* Collected data entries *
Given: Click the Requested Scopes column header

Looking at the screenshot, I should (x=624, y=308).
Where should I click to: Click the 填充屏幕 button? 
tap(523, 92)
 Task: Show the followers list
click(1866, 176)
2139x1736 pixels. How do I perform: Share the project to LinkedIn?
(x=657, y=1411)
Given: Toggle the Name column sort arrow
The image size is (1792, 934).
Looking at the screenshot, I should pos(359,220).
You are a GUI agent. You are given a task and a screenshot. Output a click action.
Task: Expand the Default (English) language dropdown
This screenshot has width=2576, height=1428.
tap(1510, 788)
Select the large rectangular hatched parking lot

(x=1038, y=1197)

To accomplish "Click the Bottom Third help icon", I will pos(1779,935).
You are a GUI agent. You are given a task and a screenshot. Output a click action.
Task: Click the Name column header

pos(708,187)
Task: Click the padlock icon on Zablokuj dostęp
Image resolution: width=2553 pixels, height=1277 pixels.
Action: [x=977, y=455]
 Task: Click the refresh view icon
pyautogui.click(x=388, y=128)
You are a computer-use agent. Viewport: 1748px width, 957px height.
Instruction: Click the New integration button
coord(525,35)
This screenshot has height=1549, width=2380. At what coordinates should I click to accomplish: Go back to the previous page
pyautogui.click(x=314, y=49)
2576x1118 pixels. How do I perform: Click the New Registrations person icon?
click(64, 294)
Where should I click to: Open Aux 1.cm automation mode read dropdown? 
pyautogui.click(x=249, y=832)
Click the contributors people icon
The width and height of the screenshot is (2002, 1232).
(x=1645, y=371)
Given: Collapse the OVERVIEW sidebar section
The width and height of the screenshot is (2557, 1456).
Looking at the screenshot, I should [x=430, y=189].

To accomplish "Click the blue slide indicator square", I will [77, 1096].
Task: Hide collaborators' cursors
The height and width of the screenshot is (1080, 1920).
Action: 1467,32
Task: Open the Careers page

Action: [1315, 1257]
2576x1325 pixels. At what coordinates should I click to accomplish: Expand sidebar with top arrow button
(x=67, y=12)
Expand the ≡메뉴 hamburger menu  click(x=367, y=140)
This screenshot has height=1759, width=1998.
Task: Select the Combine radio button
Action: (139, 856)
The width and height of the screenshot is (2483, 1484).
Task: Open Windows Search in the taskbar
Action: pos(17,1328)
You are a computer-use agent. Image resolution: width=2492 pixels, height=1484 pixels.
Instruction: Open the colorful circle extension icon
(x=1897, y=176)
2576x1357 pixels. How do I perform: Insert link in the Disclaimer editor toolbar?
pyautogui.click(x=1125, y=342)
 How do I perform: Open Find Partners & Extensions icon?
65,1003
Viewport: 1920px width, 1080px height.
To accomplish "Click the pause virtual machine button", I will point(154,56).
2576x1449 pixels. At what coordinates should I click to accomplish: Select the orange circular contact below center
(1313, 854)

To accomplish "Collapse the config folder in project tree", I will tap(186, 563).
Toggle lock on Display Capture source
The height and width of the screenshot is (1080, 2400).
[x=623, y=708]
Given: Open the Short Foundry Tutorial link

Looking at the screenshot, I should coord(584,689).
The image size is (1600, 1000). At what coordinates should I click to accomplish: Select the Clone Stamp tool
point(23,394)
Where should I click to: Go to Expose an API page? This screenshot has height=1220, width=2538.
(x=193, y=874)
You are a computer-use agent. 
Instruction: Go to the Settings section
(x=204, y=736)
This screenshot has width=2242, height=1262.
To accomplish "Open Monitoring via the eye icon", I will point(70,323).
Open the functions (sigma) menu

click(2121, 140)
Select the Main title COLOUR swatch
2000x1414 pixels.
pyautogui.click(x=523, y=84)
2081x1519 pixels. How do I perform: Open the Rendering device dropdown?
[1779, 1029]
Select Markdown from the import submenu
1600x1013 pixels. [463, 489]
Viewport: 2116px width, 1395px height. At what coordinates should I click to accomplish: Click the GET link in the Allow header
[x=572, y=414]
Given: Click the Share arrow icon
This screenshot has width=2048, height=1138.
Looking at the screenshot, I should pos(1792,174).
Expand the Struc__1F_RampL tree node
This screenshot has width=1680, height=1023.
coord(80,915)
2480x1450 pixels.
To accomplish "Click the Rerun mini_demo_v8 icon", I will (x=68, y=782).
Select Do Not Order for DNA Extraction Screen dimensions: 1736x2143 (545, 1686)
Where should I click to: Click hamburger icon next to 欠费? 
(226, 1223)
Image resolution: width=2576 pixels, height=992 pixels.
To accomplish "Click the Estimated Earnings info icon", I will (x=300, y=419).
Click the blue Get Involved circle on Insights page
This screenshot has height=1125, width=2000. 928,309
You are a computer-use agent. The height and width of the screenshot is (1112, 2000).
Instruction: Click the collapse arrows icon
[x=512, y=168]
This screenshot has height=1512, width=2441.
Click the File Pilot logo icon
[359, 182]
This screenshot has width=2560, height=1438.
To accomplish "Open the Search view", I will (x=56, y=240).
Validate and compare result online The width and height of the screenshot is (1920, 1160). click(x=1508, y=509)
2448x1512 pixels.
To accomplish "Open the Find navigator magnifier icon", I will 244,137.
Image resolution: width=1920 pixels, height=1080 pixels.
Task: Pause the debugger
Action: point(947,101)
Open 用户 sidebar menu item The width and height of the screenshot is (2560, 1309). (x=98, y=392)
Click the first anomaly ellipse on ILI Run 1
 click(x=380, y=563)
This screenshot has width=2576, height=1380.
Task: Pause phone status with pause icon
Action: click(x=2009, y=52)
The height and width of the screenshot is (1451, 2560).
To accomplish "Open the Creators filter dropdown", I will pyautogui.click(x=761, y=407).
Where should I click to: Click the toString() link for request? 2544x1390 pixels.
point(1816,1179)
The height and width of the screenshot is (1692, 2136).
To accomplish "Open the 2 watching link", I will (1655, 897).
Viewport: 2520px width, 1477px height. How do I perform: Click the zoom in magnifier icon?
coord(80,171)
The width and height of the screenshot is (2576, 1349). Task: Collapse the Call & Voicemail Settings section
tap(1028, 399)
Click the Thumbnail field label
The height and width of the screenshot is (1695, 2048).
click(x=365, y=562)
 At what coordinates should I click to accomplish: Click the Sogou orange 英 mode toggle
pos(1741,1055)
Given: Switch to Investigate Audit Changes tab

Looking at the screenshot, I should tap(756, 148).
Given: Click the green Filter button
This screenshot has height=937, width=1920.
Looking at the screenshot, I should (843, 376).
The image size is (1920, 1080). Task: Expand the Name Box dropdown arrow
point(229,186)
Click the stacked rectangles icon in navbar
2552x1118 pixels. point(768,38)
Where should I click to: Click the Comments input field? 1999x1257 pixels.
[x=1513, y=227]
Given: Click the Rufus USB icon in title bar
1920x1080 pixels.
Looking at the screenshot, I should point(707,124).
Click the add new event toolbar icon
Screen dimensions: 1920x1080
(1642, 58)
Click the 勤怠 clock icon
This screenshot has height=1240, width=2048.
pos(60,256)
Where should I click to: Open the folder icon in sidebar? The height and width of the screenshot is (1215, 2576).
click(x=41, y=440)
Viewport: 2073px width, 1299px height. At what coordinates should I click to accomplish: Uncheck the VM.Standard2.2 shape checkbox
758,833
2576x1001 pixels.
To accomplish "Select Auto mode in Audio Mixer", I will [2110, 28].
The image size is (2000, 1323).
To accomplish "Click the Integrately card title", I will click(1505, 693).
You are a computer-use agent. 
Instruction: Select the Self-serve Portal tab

* TASK INSTRUCTIONS *
Transcribe every entry exactly, omitting nothing.

* PROBLEM SOLUTION *
Given: Click the Requested Scopes column header

Looking at the screenshot, I should (x=624, y=308).
Where should I click to: Click the 填充屏幕 button? 
tap(523, 92)
 Task: Show the followers list
click(1866, 176)
2139x1736 pixels. How do I perform: Share the project to LinkedIn?
(x=657, y=1411)
Given: Toggle the Name column sort arrow
The image size is (1792, 934).
Looking at the screenshot, I should pos(359,220).
You are a GUI agent. You are given a task and a screenshot. Output a click action.
Task: Expand the Default (English) language dropdown
This screenshot has width=2576, height=1428.
tap(1510, 788)
Select the large rectangular hatched parking lot

(x=1038, y=1197)

To accomplish "Click the Bottom Third help icon", I will pos(1779,935).
You are a GUI agent. You are given a task and a screenshot. Output a click action.
Task: Click the Name column header

pos(708,187)
Task: Click the padlock icon on Zablokuj dostęp
Image resolution: width=2553 pixels, height=1277 pixels.
Action: [x=977, y=455]
 Task: Click the refresh view icon
pyautogui.click(x=388, y=128)
You are a computer-use agent. Viewport: 1748px width, 957px height.
Instruction: Click the New integration button
coord(525,35)
This screenshot has height=1549, width=2380. At what coordinates should I click to accomplish: Go back to the previous page
pyautogui.click(x=314, y=49)
2576x1118 pixels. How do I perform: Click the New Registrations person icon?
click(64, 294)
Where should I click to: Open Aux 1.cm automation mode read dropdown? 
pyautogui.click(x=249, y=832)
Click the contributors people icon
The width and height of the screenshot is (2002, 1232).
(x=1645, y=371)
Given: Collapse the OVERVIEW sidebar section
The width and height of the screenshot is (2557, 1456).
Looking at the screenshot, I should [x=430, y=189].

To accomplish "Click the blue slide indicator square", I will [77, 1096].
Task: Hide collaborators' cursors
The height and width of the screenshot is (1080, 1920).
Action: 1467,32
Task: Open the Careers page

Action: [1315, 1257]
2576x1325 pixels. At what coordinates should I click to accomplish: Expand sidebar with top arrow button
(x=67, y=12)
Expand the ≡메뉴 hamburger menu  click(x=367, y=140)
This screenshot has height=1759, width=1998.
Task: Select the Combine radio button
Action: (139, 856)
The width and height of the screenshot is (2483, 1484).
Task: Open Windows Search in the taskbar
Action: pos(17,1328)
You are a computer-use agent. Image resolution: width=2492 pixels, height=1484 pixels.
Instruction: Open the colorful circle extension icon
(x=1897, y=176)
2576x1357 pixels. How do I perform: Insert link in the Disclaimer editor toolbar?
pyautogui.click(x=1125, y=342)
 How do I perform: Open Find Partners & Extensions icon?
65,1003
Viewport: 1920px width, 1080px height.
To accomplish "Click the pause virtual machine button", I will point(154,56).
2576x1449 pixels. At what coordinates should I click to accomplish: Select the orange circular contact below center
(1313, 854)

To accomplish "Collapse the config folder in project tree", I will tap(186, 563).
Toggle lock on Display Capture source
The height and width of the screenshot is (1080, 2400).
[x=623, y=708]
Given: Open the Short Foundry Tutorial link

Looking at the screenshot, I should coord(584,689).
The image size is (1600, 1000). At what coordinates should I click to accomplish: Select the Clone Stamp tool
point(23,394)
Where should I click to: Go to Expose an API page? This screenshot has height=1220, width=2538.
(x=193, y=874)
You are a computer-use agent. 
Instruction: Go to the Settings section
(x=204, y=736)
This screenshot has width=2242, height=1262.
To accomplish "Open Monitoring via the eye icon", I will point(70,323).
Open the functions (sigma) menu

click(2121, 140)
Select the Main title COLOUR swatch
2000x1414 pixels.
pyautogui.click(x=523, y=84)
2081x1519 pixels. How do I perform: Open the Rendering device dropdown?
[1779, 1029]
Select Markdown from the import submenu
1600x1013 pixels. [463, 489]
Viewport: 2116px width, 1395px height. At what coordinates should I click to accomplish: Click the GET link in the Allow header
[x=572, y=414]
Given: Click the Share arrow icon
This screenshot has width=2048, height=1138.
Looking at the screenshot, I should pos(1792,174).
Expand the Struc__1F_RampL tree node
This screenshot has width=1680, height=1023.
coord(80,915)
2480x1450 pixels.
To accomplish "Click the Rerun mini_demo_v8 icon", I will (x=68, y=782).
Select Do Not Order for DNA Extraction Screen dimensions: 1736x2143 (545, 1686)
Where should I click to: Click hamburger icon next to 欠费? 
(226, 1223)
Image resolution: width=2576 pixels, height=992 pixels.
To accomplish "Click the Estimated Earnings info icon", I will (x=300, y=419).
Click the blue Get Involved circle on Insights page
This screenshot has height=1125, width=2000. 928,309
You are a computer-use agent. The height and width of the screenshot is (1112, 2000).
Instruction: Click the collapse arrows icon
[x=512, y=168]
This screenshot has height=1512, width=2441.
Click the File Pilot logo icon
[359, 182]
This screenshot has width=2560, height=1438.
To accomplish "Open the Search view", I will (x=56, y=240).
Validate and compare result online The width and height of the screenshot is (1920, 1160). click(x=1508, y=509)
2448x1512 pixels.
To accomplish "Open the Find navigator magnifier icon", I will 244,137.
Image resolution: width=1920 pixels, height=1080 pixels.
Task: Pause the debugger
Action: point(947,101)
Open 用户 sidebar menu item The width and height of the screenshot is (2560, 1309). (x=98, y=392)
Click the first anomaly ellipse on ILI Run 1
 click(x=380, y=563)
This screenshot has width=2576, height=1380.
Task: Pause phone status with pause icon
Action: click(x=2009, y=52)
The height and width of the screenshot is (1451, 2560).
To accomplish "Open the Creators filter dropdown", I will pyautogui.click(x=761, y=407).
Where should I click to: Click the toString() link for request? 2544x1390 pixels.
point(1816,1179)
The height and width of the screenshot is (1692, 2136).
To accomplish "Open the 2 watching link", I will (1655, 897).
Viewport: 2520px width, 1477px height. How do I perform: Click the zoom in magnifier icon?
coord(80,171)
The width and height of the screenshot is (2576, 1349). Task: Collapse the Call & Voicemail Settings section
tap(1028, 399)
Click the Thumbnail field label
The height and width of the screenshot is (1695, 2048).
click(x=365, y=562)
 At what coordinates should I click to accomplish: Click the Sogou orange 英 mode toggle
pos(1741,1055)
Given: Switch to Investigate Audit Changes tab

Looking at the screenshot, I should tap(756, 148).
Given: Click the green Filter button
This screenshot has height=937, width=1920.
Looking at the screenshot, I should (843, 376).
The image size is (1920, 1080). Task: Expand the Name Box dropdown arrow
point(229,186)
Click the stacked rectangles icon in navbar
2552x1118 pixels. point(768,38)
Where should I click to: Click the Comments input field? 1999x1257 pixels.
[x=1513, y=227]
Given: Click the Rufus USB icon in title bar
1920x1080 pixels.
Looking at the screenshot, I should point(707,124).
Click the add new event toolbar icon
Screen dimensions: 1920x1080
(1642, 58)
Click the 勤怠 clock icon
This screenshot has height=1240, width=2048.
pos(60,256)
Where should I click to: Open the folder icon in sidebar? The height and width of the screenshot is (1215, 2576).
click(x=41, y=440)
Viewport: 2073px width, 1299px height. At what coordinates should I click to accomplish: Uncheck the VM.Standard2.2 shape checkbox
758,833
2576x1001 pixels.
To accomplish "Select Auto mode in Audio Mixer", I will [2110, 28].
The image size is (2000, 1323).
To accomplish "Click the Integrately card title", I will click(1505, 693).
You are a computer-use agent. 
Instruction: Select the Self-serve Portal tab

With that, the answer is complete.